The brightly lit township dotted on the Vindhyan plains as seen from plateau tops looked like jewels glittering on the body of the famous Vindhyachal plains which are still guarded by the Great Vindhyachal Mountains awaiting the return of the great Indian Sage Agastya. As the story goes, the Vindhyachal mountain was rising at an alarming pace, creating an imbalance in the Indian subcontinent. Agastya thought of setting right the environmental imbalance and as he crossed over the mountain, it bowed in reverence. Agastya told him to remain bowed till his return. Thereafter, Agastya settled in South India, never to return back.
The idea behind this anecdote was to drive home a point that in those good old days the country was governed by the sages and they took care of everything, including the environment.
Alas, the present governance has its priorities in the so called development only. Thus the green fields of this area were converted to industrial, smoke spewing belts. Power is in acute shortage and to fulfill our demands, the Asia’s largest open cast coal mines at Singrauli came handy to create giant thermal power stations.

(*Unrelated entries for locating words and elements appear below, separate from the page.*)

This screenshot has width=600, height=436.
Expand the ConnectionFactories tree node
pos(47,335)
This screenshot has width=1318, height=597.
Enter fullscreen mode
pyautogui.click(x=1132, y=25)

This region from Mirzapur in U.P. to Singrauli in M.P. had been a dense forest in the pre-historic eras too. The ancient forests, however, were buried in due to geologic upheavals between 359 million years ago to about 299 million years ago. The pressure of overhead material on wood gradually converted them to coal. It is this coal, which was discovered in 1840, is now coming handy to give us the power. Five mega-thermal power plants are operational in the area.
The price we are paying for this power is in the form of the health of the locals and at the cost of the environment of the region. The coal at Singrauli is rich in mercury. In one of the recently published articles in Down To Earth, the author, Sugandh Juneja reports that ‘Mercury is one of the natural components of coal, and perhaps one of the most harmful.’ Her observations are in line with what the Central Pollution Control Board had reported earlier that Singrauli is one of the 22 most polluted places of the country. Sugandh’s report adds a new dimension to this, as she found that the mercury poisoning was not restricted to Singrauli alone, but it had spread its tentacles in the neighboring Sonbhadra district as well. Sugandh says that a 1000 MW Power Plant at Singrauli is emitting at least 500kg of mercury every year. The impact of mercury on the health of the people is such that it can cause permanent damage to brain, the Central Nervous System and the developing foetus.
Alas, the good old Agastya has not yet returned and the chances of his coming back are now zero. The contemporary Agastyas are too busy developing the area to give us the power and other products. It is a different matter that the future generations of Sonbhadra-Singrauli areas may be wiped off for no fault of theirs.